If you would like to ask a question, please press star 1 on your telephone keypad. Please ensure your line is unmuted locally as you'll be advised when to ask your question. Once again, that's star 1 if you would like to ask a question. The first question comes from the line of Alex Medhurst from Barclays. Please go ahead.
Hi, everyone. I hope you can hear me okay and thanks for the presentation. Just, well, three from me, if that's all right. Firstly, I noticed the comment on not pushing for any ad valorem pricing reductions next year, which is obviously positive for the revenue margin. Can you flesh out a little bit the thinking and what that means for how you're sort of thinking around the sort of responsible pricing strategy going forward beyond what's obviously pretty exceptional market conditions at the moment. Secondly, a question on time for advice. You know, you've had the business for a year and a half now or so, or even slightly longer. So presumably having conversations with your existing advisor base. Can you give any color on sort of what the potential demand is from the existing customer base and what the reception is to that transaction ahead of the launch next year? And then thirdly, just a quick question on competition. We've obviously seen some of the big players refocusing a bit on the market. Can you just give an update on how the competitive landscape is developing? Thank you very much.
OK, thanks, Alex. I'll pick up on the first two of those and then I suspect Jonathan will have a little bit to say on the first and I'll leave the third one of those to Jonathan.

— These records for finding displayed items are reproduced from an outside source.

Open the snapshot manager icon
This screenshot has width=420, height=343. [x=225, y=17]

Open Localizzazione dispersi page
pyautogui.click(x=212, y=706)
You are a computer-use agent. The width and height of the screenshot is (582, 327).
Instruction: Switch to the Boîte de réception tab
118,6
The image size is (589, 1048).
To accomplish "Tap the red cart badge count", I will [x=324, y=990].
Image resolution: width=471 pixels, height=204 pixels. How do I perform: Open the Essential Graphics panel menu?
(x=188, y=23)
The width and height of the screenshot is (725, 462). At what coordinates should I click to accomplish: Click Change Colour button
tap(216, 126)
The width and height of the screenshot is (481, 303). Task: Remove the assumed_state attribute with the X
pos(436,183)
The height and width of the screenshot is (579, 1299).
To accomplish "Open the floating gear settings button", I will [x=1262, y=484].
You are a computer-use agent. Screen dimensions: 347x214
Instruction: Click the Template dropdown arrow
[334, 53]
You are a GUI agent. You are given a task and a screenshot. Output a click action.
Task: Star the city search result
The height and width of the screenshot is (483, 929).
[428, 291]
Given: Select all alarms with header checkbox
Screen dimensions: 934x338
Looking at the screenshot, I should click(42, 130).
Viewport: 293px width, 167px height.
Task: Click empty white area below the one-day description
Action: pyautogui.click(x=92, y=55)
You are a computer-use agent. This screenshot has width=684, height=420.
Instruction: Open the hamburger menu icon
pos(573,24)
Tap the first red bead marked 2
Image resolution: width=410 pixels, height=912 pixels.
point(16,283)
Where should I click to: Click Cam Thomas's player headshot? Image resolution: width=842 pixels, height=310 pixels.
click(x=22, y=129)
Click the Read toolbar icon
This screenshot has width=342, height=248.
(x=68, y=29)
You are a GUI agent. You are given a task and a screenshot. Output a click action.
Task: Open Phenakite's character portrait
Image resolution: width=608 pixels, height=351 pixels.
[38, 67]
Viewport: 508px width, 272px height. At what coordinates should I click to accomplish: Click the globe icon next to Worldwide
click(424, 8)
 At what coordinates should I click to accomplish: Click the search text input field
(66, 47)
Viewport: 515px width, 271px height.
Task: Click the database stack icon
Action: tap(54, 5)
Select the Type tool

So the. You know, you raised the fact that we haven't made any changes to the ad valorem fees. I mean, there are several reasons for that, not least of which is the current outlook for economic conditions, which still remains somewhat unstable. So, you know, we always have this in mind. We've talked regularly about being responsible with our price reductions. That needs to take into account competition in the market and our own position as well, and I'll leave that piece for Jonathan. But in terms of our own position... of revenues and in terms of the market condition we decided that this year was not the year to be making those reductions. You're well aware they have more cost to us than say taking the buy commission reduction that we have done. In terms of outlook, our outlook hasn't changed. We've been very clear as to what we think the path is over a period of time, but we've also been very clear that that path of time isn't fixed. So in terms of our sort of long-term expectations, they haven't changed. It's just the path there will take the time it needs to take to get us there. On the time for advice piece... Time for Advice is going to be effective with Transact Advisor users, and we are building an integration piece of software between the Transact Online Advisor platform and the Time for Advice Curo system. But I think it's not right to focus just on that cross-sale. Time for Advice has access to the whole of the UK advisor market as an addressable market. and actually a lot of the focus of the Time for Advice sales team is actually on advisor groups that are themselves consolidating, as that will help grow their business faster. So we have all of that in mind when we're considering the growth of Time for Advice and where the focus of their effort should be. Jonathan?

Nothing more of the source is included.